──────── EXTRACTED INFORMATION

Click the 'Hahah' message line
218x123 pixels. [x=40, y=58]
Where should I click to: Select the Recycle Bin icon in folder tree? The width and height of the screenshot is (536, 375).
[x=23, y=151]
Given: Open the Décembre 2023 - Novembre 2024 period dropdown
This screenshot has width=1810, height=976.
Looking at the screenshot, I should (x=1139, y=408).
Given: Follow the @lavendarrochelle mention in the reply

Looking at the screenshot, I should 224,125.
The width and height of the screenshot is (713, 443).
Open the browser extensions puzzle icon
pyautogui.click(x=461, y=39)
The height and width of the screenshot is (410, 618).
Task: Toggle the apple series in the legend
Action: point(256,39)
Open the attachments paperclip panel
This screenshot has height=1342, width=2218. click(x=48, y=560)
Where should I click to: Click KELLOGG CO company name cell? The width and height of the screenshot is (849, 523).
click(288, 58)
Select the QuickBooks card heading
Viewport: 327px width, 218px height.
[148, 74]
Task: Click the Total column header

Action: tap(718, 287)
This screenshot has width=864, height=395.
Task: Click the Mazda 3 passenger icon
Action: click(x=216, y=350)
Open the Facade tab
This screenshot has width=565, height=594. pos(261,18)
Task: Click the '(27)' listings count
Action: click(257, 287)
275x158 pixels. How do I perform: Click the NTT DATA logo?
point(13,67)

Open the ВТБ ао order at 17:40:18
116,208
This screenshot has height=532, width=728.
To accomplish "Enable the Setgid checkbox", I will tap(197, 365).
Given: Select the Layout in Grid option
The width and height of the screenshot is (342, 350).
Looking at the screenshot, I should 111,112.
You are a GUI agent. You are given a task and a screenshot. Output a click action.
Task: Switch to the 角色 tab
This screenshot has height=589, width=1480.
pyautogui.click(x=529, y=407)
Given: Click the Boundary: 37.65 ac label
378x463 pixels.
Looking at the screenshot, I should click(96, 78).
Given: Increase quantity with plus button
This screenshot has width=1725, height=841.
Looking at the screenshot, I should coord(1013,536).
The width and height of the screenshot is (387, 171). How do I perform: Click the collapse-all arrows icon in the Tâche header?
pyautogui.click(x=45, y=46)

────────────────

_WHAT THE EXERCISE ASKS_.
Return the line that contains "Task: Switch to the 角色 tab", along with every line after it in the data above, exactly and with nothing else.

_COMPLETED TASK_.
Task: Switch to the 角色 tab
This screenshot has height=589, width=1480.
pyautogui.click(x=529, y=407)
Given: Click the Boundary: 37.65 ac label
378x463 pixels.
Looking at the screenshot, I should click(96, 78).
Given: Increase quantity with plus button
This screenshot has width=1725, height=841.
Looking at the screenshot, I should coord(1013,536).
The width and height of the screenshot is (387, 171). How do I perform: Click the collapse-all arrows icon in the Tâche header?
pyautogui.click(x=45, y=46)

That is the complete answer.